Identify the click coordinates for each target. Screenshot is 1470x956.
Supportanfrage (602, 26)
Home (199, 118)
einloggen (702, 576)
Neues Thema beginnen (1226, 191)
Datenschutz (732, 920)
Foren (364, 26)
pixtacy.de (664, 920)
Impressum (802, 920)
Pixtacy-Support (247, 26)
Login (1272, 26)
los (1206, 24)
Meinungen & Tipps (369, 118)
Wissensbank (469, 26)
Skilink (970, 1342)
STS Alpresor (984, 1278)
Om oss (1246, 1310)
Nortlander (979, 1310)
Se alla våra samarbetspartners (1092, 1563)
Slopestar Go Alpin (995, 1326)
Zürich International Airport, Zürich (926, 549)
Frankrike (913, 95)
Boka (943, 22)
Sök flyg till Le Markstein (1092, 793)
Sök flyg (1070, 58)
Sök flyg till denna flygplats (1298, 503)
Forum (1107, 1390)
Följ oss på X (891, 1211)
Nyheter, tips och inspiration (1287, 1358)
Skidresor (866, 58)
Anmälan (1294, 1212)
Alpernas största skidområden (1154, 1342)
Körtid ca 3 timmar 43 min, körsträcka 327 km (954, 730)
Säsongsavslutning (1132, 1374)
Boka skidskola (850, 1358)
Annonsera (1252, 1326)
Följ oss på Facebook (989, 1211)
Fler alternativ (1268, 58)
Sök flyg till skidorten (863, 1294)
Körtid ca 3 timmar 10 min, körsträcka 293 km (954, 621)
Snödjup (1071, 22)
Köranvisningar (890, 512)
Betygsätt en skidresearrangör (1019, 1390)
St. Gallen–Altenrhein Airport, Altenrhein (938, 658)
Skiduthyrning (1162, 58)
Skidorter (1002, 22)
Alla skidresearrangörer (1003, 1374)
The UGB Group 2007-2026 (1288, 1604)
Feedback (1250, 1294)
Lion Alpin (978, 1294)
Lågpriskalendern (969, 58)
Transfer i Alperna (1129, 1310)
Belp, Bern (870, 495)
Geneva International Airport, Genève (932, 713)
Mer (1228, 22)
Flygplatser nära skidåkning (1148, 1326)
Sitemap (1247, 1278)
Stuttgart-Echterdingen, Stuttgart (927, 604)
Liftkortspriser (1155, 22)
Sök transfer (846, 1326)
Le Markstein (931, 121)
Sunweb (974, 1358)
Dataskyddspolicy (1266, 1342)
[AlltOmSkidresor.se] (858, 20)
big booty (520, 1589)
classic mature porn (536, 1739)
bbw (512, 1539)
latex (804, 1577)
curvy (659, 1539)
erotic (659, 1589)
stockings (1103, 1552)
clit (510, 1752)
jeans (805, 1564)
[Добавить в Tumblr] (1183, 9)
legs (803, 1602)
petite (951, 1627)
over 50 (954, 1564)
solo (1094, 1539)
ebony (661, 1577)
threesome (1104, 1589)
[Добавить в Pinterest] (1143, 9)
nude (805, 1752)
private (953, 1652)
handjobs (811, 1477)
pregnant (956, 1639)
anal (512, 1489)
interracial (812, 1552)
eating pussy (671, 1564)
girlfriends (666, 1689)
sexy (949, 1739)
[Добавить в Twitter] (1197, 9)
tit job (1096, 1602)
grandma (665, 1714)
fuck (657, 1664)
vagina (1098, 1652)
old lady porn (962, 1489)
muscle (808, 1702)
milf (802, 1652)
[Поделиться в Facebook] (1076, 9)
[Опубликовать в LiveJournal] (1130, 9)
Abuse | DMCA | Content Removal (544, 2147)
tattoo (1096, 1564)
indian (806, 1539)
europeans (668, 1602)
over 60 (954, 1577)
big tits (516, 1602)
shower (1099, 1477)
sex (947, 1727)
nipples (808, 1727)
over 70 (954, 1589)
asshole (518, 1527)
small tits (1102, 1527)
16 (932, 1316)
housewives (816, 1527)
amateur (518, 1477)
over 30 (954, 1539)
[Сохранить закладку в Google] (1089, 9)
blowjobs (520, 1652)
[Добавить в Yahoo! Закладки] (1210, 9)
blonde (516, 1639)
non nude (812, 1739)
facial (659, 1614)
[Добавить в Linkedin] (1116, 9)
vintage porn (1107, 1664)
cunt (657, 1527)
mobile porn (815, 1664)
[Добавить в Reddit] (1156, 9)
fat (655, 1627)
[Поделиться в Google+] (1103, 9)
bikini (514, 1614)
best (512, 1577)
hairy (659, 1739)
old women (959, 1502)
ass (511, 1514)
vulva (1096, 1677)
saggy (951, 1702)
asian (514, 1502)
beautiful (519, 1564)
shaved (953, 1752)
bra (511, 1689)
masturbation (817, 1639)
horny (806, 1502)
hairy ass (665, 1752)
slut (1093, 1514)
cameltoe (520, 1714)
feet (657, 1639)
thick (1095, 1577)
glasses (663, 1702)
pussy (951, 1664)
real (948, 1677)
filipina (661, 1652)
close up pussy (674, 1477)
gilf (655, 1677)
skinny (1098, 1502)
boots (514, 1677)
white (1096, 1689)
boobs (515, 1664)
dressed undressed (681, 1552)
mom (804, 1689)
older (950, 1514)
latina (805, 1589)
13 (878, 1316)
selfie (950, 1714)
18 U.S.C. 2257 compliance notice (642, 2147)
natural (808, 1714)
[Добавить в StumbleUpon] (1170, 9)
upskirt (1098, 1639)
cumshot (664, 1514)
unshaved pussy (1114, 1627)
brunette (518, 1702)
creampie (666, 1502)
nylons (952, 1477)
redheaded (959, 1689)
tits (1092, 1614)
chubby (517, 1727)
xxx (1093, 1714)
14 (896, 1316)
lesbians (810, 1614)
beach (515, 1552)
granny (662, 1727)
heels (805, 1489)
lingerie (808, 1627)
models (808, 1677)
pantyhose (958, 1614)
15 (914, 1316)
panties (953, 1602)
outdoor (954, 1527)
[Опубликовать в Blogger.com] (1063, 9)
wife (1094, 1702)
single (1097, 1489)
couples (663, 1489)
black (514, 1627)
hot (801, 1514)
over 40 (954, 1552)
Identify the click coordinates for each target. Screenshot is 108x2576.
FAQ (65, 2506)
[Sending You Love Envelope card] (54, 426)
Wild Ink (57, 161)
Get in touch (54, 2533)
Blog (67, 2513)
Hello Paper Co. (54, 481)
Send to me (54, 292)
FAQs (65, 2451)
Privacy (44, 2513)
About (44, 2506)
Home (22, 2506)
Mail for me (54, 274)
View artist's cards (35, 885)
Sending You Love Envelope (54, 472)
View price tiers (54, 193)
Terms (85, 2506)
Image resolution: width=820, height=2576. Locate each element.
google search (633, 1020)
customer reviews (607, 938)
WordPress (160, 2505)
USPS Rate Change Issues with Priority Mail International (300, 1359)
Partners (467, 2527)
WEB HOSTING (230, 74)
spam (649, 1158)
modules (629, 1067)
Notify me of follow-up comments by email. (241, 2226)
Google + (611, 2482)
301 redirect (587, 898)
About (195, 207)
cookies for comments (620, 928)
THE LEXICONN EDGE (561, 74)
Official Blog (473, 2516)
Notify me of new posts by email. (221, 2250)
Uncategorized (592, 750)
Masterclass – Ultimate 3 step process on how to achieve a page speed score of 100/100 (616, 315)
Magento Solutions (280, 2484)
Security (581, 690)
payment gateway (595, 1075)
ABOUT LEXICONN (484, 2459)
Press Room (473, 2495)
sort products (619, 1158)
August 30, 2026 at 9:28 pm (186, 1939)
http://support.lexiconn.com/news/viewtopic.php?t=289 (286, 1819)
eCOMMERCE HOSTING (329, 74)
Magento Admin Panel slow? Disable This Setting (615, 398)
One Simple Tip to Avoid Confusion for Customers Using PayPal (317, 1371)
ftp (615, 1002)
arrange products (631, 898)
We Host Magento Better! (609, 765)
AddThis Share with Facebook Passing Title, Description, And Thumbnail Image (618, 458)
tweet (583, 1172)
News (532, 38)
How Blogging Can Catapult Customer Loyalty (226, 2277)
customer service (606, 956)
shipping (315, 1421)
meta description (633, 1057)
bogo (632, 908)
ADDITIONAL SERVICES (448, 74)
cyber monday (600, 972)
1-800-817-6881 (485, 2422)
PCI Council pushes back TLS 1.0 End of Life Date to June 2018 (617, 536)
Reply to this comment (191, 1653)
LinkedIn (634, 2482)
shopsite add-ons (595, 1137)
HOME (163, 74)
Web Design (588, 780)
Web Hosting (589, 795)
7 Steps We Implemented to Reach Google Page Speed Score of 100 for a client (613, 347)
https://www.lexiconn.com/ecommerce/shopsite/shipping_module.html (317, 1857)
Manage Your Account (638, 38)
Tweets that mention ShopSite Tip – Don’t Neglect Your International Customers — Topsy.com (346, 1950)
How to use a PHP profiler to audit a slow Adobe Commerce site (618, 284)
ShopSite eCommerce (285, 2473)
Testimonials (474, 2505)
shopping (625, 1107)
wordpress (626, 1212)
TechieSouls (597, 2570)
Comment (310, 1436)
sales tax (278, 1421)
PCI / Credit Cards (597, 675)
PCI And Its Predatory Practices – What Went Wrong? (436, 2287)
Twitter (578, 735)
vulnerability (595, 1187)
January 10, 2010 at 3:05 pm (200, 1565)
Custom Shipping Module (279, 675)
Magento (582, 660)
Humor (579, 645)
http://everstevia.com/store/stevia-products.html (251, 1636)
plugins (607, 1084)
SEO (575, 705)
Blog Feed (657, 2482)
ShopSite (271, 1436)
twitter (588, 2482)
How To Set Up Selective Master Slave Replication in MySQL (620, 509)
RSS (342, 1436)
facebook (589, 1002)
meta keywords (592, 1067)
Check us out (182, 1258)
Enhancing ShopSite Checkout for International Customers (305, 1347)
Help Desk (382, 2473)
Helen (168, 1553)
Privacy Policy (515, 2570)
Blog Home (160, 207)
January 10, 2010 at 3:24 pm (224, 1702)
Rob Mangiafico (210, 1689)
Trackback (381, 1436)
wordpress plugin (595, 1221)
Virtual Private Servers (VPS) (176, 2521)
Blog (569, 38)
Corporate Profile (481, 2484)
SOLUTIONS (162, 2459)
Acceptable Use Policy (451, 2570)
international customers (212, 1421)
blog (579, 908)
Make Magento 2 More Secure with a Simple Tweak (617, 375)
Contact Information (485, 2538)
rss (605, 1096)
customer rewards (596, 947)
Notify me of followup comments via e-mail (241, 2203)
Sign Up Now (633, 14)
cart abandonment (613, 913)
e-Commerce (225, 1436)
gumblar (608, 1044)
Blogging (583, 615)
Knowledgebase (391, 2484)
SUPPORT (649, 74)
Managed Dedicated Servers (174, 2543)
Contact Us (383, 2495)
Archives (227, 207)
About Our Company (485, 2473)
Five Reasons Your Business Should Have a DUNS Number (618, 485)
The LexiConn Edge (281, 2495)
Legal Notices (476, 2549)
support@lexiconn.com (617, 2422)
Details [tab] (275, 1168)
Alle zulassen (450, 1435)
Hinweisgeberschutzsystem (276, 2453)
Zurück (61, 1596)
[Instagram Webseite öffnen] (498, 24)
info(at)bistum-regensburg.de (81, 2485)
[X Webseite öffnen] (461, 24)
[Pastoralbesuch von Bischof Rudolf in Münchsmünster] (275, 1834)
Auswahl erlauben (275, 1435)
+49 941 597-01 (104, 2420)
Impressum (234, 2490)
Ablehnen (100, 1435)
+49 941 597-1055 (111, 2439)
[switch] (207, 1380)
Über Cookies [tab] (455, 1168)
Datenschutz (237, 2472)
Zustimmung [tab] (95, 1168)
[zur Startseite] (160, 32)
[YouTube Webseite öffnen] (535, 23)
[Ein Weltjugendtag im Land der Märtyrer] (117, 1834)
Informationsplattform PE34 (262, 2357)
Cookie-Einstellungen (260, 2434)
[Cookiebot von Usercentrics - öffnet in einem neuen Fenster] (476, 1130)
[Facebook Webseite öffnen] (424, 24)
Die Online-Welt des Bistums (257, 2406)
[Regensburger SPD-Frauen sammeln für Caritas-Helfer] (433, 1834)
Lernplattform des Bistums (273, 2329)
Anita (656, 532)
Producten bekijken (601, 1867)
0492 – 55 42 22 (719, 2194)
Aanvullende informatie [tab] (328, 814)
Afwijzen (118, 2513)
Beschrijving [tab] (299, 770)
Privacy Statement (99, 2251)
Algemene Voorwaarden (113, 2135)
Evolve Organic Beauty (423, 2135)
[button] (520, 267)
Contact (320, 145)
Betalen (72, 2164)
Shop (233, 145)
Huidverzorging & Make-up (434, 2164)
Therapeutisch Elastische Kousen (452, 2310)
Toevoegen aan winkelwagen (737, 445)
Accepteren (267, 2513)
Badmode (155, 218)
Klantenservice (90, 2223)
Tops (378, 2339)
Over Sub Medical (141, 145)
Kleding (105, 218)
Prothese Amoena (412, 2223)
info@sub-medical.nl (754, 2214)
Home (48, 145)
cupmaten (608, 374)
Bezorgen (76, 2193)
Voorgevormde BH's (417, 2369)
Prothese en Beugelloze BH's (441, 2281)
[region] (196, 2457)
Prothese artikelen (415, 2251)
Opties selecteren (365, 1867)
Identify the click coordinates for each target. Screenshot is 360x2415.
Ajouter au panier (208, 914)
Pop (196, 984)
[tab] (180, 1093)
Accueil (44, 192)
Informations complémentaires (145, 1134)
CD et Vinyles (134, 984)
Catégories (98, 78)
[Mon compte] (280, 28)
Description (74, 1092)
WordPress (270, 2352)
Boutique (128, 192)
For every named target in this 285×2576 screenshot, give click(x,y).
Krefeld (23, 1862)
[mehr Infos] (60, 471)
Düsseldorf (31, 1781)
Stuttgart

-*-

EXERCISE DIRECTIONS: Transcribe, please, every line from the first line of the listing above through the line with "Pixtacy-Support (247, 26)". Keep both ends and nothing else.

EXERCISE RESULT:
Identify the click coordinates for each target. Screenshot is 1470x956.
Supportanfrage (602, 26)
Home (199, 118)
einloggen (702, 576)
Neues Thema beginnen (1226, 191)
Datenschutz (732, 920)
Foren (364, 26)
pixtacy.de (664, 920)
Impressum (802, 920)
Pixtacy-Support (247, 26)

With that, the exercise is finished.